И еще: родителям необходимо объединять силы.
Объединяться трудно: надо что-то преодолеть в себе, преодолеть собственное
непонимание каких-то очень важных вещей. Некоторые родители не хотят
участвовать в работе общественных организаций: воспринимают как нечто ненужное,
как дополнительную нагрузку. С ребенком-инвалидом и так тяжело, а тут еще
какая-то общественная работа. На самом деле, это не дополнительная нагрузка, а
основная, самая главная форма борьбы за права наших детей, за их достойную
жизнь, за их будущее. Некоторые проблемы наших детей невозможно решить не
объединяясь, поскольку тут встают задачи менять общественное сознание, менять
систему реабилитационных и образовательных учреждений, взаимодействовать с
государством и обществом. Это не под силу одиночкам, только вместе можно что-то
сдвинуть с мертвой точки.
Конечно, какие-то проблемы семья может решить
самостоятельно, не ввязываясь в общественную работу. Однако есть и такие
проблемы, которые не под силу решить даже очень обеспеченной семье. Например, создать новую школу. Или еще —
изменить общественное сознание.
В 1997 году по инициативе Центра лечебной педагогики
была создана родительская организация «Дорога в мир». Создавали ее другие
родители, а мы — мамы и папы одной из более младших групп ЦЛП —
вошли в нее несколько лет тому назад. За это время мы не просто
«по-человечески» сдружились, но и научились задумывать и реализовывать разные
коллективные проекты: летние лагеря отдыха, совместные каникулярные выезды,
походы в театры, музеи и разные другие интересные для наших детей места.
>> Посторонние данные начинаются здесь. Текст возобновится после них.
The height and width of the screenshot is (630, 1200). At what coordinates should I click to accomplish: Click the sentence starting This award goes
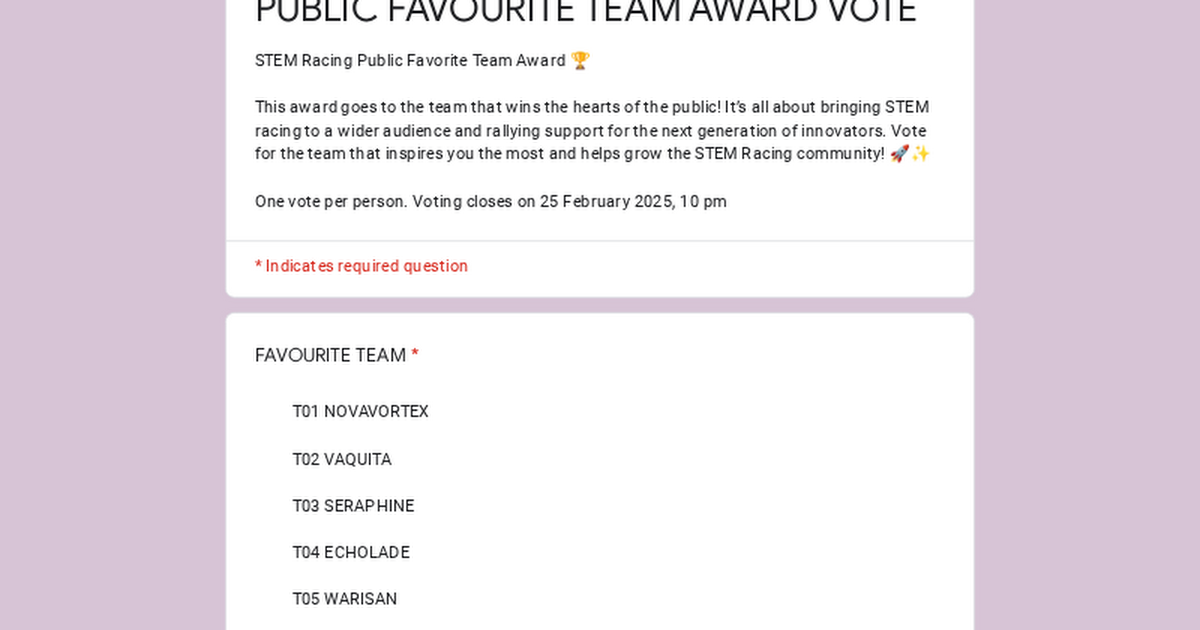coord(592,107)
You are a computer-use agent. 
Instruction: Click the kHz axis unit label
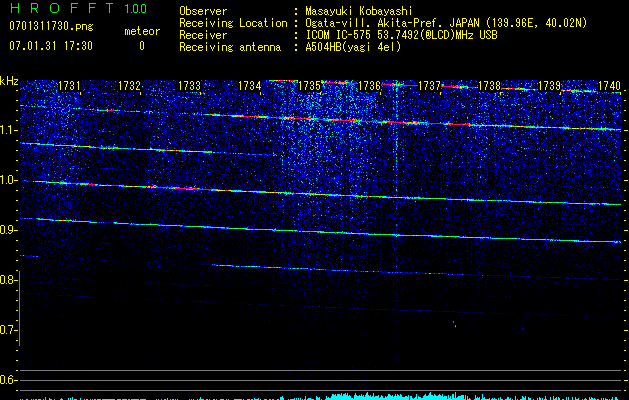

Недавно сами подготовили и издали книжку-альбом про наших детей «Счастье — это
когда тебя любят». Идея была такая:
посмотрите, какие чудные, очаровательные наши дети (а это дети с очень тяжелыми
нарушениями), они никакие не «уроды», надо только понять их. Фильм сделали про
наш летний лагерь (папа одного из наших детей, тележурналист, вместе со своим
другом взялись за это). И вот наконец взялись за крупный и самый трудный проект
— создать школу для самых «тяжелых» детей, тех, кто уже вышел по возрасту из
ЦЛП и кого никуда не хотят брать…
Зачем писать и тем более публиковать такие исповеди, как моя? Может ли
это быть интересным кому-нибудь, кроме меня? Ведь каждая судьба индивидуальна,
у каждого человека складываются особые обстоятельства, каждый сталкивается со
своими трудностями, с которыми он с помощью своей семьи старается справиться с
большим или меньшим успехом. Некоторые проблемы оказываются трудными только для
тебя, а другой их, возможно, даже не замечает или решает их с легкостью, и ему,
может быть, смешно твое барахтанье на мелководье и плутание в трех соснах.
Однако (убеждаю я сама себя) в наших индивидуальных жизнеописаниях, как
правило, просвечивают общие закономерности, каждый из нас своими силами
пытается решать задачи, которые на самом деле важны для многих людей и даже для
всего общества в целом. Вот таким сгустком проблем, взывающим о необходимости
обратить на него общественное внимание и всем миром взяться за его решение, мне
представляется сегодня ситуация с положением «особых» детей в нашем российском
обществе. И тут любое «лыко в строку», любое усилие, пусть самое скромное,
полезно. Это и заставляет меня преодолевать недостаток времени и сил, а также
собственную застенчивость и давнюю привычку не высовываться из своей
«скорлупки». И теперь мое глубокое убеждение состоит в том, что каждый из нас,
родителей «особых» детей, должен вылезти из семейной «норки», сделать хотя бы
один шаг навстречу друг другу, взяться за руки и доступными способами
обратиться к нашему обществу: «Услышьте нас!»